:: Input
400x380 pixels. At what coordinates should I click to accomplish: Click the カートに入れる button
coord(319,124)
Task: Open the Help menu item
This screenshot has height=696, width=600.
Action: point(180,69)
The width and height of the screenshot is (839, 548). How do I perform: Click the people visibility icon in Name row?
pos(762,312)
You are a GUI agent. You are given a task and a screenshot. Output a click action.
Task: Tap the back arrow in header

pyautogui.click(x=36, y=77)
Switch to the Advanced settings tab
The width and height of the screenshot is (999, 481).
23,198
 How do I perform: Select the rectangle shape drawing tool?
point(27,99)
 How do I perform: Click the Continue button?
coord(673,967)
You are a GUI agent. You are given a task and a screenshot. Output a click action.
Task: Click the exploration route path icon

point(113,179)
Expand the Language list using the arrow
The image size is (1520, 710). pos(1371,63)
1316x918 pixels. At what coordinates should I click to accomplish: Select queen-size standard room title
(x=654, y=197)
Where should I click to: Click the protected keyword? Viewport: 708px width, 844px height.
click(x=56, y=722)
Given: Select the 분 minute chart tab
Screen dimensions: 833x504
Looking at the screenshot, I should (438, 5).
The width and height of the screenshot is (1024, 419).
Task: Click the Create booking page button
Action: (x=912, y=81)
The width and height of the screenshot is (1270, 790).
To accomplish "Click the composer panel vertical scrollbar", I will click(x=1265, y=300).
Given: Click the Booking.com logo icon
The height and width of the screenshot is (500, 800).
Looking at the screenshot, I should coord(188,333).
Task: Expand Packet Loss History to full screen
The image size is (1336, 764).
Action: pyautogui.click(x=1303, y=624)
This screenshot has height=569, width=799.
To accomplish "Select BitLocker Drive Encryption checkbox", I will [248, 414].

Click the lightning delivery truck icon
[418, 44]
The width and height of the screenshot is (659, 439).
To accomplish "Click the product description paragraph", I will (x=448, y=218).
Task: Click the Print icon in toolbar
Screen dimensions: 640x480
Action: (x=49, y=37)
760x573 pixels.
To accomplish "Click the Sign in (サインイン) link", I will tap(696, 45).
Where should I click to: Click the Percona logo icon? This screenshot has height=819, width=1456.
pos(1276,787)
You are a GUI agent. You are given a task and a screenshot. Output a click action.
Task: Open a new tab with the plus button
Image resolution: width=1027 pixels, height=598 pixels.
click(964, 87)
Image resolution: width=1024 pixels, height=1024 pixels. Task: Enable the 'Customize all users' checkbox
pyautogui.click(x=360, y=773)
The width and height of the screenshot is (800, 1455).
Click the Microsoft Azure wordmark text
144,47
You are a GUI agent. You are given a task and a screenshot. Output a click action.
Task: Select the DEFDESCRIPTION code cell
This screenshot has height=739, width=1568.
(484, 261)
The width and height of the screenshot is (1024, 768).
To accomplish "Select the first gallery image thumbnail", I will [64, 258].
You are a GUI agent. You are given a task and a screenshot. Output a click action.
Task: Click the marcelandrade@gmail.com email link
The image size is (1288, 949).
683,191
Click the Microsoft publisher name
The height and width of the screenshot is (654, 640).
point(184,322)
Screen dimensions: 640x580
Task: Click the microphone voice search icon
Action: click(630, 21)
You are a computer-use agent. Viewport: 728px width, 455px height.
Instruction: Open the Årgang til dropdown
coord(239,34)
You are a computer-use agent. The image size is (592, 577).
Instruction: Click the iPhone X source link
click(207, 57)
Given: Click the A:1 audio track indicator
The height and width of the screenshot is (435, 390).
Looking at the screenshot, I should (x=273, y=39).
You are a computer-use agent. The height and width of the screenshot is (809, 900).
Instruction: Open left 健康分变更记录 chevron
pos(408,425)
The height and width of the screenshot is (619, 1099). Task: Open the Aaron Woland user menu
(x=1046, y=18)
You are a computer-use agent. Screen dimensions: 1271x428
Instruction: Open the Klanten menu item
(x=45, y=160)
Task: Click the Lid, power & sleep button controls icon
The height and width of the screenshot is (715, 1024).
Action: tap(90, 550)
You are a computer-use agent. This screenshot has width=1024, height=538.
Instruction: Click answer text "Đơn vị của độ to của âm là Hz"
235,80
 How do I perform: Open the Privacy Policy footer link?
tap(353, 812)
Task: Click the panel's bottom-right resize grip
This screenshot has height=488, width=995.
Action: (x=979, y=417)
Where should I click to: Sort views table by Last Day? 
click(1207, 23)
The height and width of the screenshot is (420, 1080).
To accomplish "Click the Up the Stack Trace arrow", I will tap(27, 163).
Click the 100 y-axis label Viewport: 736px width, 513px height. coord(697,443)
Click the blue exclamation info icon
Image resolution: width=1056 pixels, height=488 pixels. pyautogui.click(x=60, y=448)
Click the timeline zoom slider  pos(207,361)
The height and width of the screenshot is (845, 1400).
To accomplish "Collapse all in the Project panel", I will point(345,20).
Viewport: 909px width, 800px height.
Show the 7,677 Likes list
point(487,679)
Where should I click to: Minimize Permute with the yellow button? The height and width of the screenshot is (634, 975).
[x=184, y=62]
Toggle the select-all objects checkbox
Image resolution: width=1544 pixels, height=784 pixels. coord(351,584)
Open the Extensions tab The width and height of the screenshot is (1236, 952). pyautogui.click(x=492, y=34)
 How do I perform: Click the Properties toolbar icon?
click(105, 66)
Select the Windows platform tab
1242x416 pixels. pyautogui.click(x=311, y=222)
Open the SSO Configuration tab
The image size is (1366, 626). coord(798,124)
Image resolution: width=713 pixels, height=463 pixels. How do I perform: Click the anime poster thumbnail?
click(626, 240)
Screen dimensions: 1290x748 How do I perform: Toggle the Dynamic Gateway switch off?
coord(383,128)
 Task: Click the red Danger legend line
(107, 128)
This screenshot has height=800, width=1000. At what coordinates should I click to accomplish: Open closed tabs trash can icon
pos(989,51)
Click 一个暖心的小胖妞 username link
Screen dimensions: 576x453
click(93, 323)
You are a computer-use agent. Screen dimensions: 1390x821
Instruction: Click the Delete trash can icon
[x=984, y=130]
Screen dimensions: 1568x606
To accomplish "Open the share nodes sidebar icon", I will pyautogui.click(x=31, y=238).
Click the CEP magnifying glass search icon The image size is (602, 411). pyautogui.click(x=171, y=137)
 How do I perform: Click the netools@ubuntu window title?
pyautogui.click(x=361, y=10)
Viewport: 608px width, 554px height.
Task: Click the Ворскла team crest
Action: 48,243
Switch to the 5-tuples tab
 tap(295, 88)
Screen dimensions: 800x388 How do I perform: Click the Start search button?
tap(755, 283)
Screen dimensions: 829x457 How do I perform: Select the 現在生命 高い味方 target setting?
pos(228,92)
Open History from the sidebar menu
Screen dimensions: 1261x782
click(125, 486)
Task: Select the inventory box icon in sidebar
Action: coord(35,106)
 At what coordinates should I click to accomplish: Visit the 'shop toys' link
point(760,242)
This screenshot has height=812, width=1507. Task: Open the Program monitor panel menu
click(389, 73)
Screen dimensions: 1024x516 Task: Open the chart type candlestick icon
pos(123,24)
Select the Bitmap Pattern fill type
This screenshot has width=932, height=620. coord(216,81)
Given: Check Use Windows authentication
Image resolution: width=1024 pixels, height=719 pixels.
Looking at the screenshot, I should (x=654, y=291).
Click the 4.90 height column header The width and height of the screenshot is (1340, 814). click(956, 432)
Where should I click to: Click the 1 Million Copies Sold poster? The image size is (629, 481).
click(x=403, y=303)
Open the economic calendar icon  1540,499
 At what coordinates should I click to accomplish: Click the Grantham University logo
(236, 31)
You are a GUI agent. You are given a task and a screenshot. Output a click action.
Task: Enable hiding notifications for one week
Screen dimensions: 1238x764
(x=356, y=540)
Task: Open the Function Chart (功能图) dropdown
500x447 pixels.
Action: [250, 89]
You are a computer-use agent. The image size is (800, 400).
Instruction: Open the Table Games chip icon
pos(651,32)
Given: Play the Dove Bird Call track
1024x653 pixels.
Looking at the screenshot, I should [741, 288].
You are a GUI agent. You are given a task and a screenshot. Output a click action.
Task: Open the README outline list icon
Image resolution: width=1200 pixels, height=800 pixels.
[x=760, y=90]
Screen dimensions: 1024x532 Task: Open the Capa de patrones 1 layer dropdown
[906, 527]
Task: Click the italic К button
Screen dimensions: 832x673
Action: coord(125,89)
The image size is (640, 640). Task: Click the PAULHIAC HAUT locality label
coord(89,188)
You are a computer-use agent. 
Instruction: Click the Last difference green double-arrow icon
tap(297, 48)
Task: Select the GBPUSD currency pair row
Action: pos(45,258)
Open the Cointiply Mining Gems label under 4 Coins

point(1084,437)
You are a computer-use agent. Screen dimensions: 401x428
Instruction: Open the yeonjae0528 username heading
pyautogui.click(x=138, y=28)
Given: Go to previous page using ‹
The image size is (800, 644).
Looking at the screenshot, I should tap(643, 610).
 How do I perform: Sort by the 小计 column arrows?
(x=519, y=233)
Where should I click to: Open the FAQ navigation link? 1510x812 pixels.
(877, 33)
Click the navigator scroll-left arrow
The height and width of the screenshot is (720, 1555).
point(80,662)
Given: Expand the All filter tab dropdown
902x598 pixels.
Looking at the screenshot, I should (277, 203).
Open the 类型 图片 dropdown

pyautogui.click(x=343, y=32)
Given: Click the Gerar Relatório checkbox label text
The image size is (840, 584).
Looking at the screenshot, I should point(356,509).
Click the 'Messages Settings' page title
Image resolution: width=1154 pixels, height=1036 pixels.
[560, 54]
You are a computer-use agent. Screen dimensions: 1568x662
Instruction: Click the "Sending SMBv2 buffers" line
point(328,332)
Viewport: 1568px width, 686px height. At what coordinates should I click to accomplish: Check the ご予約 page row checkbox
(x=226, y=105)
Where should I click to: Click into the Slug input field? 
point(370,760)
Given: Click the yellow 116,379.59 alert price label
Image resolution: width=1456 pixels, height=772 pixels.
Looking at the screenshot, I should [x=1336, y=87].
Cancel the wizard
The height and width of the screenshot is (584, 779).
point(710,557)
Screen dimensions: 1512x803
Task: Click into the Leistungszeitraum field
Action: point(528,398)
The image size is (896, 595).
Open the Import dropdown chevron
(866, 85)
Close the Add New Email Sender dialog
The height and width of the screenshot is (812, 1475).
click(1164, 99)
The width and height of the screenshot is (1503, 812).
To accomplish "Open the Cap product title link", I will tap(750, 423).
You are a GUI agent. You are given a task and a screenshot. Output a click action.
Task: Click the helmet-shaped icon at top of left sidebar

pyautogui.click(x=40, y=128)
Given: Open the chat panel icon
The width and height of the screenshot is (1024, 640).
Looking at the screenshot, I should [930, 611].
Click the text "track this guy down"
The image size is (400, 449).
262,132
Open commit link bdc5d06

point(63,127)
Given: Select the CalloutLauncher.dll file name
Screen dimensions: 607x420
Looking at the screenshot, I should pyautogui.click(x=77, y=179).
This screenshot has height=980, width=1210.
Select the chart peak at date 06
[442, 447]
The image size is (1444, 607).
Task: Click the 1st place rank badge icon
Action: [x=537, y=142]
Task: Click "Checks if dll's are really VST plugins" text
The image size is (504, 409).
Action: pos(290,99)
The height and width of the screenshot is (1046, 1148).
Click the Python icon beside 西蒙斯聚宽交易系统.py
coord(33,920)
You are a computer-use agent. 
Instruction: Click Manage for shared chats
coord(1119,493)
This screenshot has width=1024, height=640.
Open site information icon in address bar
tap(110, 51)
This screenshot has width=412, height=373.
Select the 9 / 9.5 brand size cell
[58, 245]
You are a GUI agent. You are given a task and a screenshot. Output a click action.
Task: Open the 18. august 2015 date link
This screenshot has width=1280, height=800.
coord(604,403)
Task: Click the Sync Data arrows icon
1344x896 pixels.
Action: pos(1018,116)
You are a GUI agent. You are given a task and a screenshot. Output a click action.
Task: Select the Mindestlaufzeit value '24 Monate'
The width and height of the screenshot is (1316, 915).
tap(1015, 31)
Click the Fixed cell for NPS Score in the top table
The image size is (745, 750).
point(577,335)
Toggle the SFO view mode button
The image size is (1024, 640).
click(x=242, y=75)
::::
To do: Repeat, without changes, every line from the one that contains "Task: Click the helmet-shaped" through the final line of the data.

Expected answer:
Task: Click the helmet-shaped icon at top of left sidebar

pyautogui.click(x=40, y=128)
Given: Open the chat panel icon
The width and height of the screenshot is (1024, 640).
Looking at the screenshot, I should [930, 611].
Click the text "track this guy down"
The image size is (400, 449).
262,132
Open commit link bdc5d06

point(63,127)
Given: Select the CalloutLauncher.dll file name
Screen dimensions: 607x420
Looking at the screenshot, I should pyautogui.click(x=77, y=179).
This screenshot has height=980, width=1210.
Select the chart peak at date 06
[442, 447]
The image size is (1444, 607).
Task: Click the 1st place rank badge icon
Action: [x=537, y=142]
Task: Click "Checks if dll's are really VST plugins" text
The image size is (504, 409).
Action: pos(290,99)
The height and width of the screenshot is (1046, 1148).
Click the Python icon beside 西蒙斯聚宽交易系统.py
coord(33,920)
You are a computer-use agent. 
Instruction: Click Manage for shared chats
coord(1119,493)
This screenshot has width=1024, height=640.
Open site information icon in address bar
tap(110, 51)
This screenshot has width=412, height=373.
Select the 9 / 9.5 brand size cell
[58, 245]
You are a GUI agent. You are given a task and a screenshot. Output a click action.
Task: Open the 18. august 2015 date link
This screenshot has width=1280, height=800.
coord(604,403)
Task: Click the Sync Data arrows icon
1344x896 pixels.
Action: pos(1018,116)
You are a GUI agent. You are given a task and a screenshot. Output a click action.
Task: Select the Mindestlaufzeit value '24 Monate'
The width and height of the screenshot is (1316, 915).
tap(1015, 31)
Click the Fixed cell for NPS Score in the top table
The image size is (745, 750).
point(577,335)
Toggle the SFO view mode button
The image size is (1024, 640).
click(x=242, y=75)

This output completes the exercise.